3. The statements contained in this certificate are based upon the familiarity of the undersigned with the Indenture, the documents accompanying this certificate, and upon discussions by the undersigned with officers and employees of the Company familiar with the matters set forth herein.
4. In the opinion of the undersigned, she has made such examination or investigation as is necessary to enable him to express an informed opinion as to whether or not such covenants and conditions have been complied with.
5. In the opinion of the undersigned, such conditions and covenants have been complied with.
6. To my knowledge, no Event of Default has occurred and is continuing.
7. The execution of the Twenty-Fifth Supplemental Indenture, dated as of the date hereof,
between the Company and the Trustee is authorized or permitted by the Indenture.

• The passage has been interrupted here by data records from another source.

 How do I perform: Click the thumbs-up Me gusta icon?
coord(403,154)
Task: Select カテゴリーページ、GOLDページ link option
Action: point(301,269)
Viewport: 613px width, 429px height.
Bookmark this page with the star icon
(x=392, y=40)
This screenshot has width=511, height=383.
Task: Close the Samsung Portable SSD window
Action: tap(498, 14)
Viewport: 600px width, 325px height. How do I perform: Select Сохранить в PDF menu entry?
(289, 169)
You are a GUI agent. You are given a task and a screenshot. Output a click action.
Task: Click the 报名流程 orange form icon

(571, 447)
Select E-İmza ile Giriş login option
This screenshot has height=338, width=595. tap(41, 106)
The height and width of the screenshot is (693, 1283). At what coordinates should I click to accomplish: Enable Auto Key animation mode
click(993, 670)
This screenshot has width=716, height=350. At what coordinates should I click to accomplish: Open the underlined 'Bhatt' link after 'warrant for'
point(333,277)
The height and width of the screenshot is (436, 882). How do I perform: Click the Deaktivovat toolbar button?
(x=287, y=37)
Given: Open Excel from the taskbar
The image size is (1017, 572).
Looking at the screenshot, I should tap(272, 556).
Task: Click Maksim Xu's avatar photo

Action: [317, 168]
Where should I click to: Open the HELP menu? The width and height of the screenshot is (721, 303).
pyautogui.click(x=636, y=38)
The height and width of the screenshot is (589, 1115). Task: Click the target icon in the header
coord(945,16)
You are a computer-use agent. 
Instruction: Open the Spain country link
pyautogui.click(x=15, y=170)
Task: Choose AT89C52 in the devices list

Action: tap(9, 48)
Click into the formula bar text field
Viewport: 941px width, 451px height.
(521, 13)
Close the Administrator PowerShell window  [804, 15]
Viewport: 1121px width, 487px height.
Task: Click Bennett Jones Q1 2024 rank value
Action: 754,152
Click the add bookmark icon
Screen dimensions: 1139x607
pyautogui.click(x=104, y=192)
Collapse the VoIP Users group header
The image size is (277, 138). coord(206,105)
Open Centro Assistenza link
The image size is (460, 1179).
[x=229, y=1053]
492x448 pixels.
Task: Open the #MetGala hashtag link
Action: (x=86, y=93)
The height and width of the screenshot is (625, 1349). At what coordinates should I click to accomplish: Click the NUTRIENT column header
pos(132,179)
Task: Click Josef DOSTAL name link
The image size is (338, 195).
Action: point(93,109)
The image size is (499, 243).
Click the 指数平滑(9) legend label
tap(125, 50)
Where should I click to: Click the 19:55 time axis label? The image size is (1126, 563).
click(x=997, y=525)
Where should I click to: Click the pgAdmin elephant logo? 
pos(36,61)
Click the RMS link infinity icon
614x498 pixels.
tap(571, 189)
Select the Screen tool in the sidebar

8.With respect to Section 403(2)(B) of the Indenture, General Mortgage Bonds, due September 1, 2026, having an aggregate principal amount of $112,895,000 and General Mortgage Bonds, due March 1, 2014, having an aggregate principal amount of 187,105,000 out of $300,000,000 (collectively, the “Retired Mortgage Bonds”), have heretofore been authenticated and delivered and as of the date of this certificate, constitute Retired Securities.$300,000,000 aggregate principal amount of such Retired Mortgage Bonds are the basis for the authentication and delivery of $300,000,000 aggregate principal amount of the Series Z Bonds.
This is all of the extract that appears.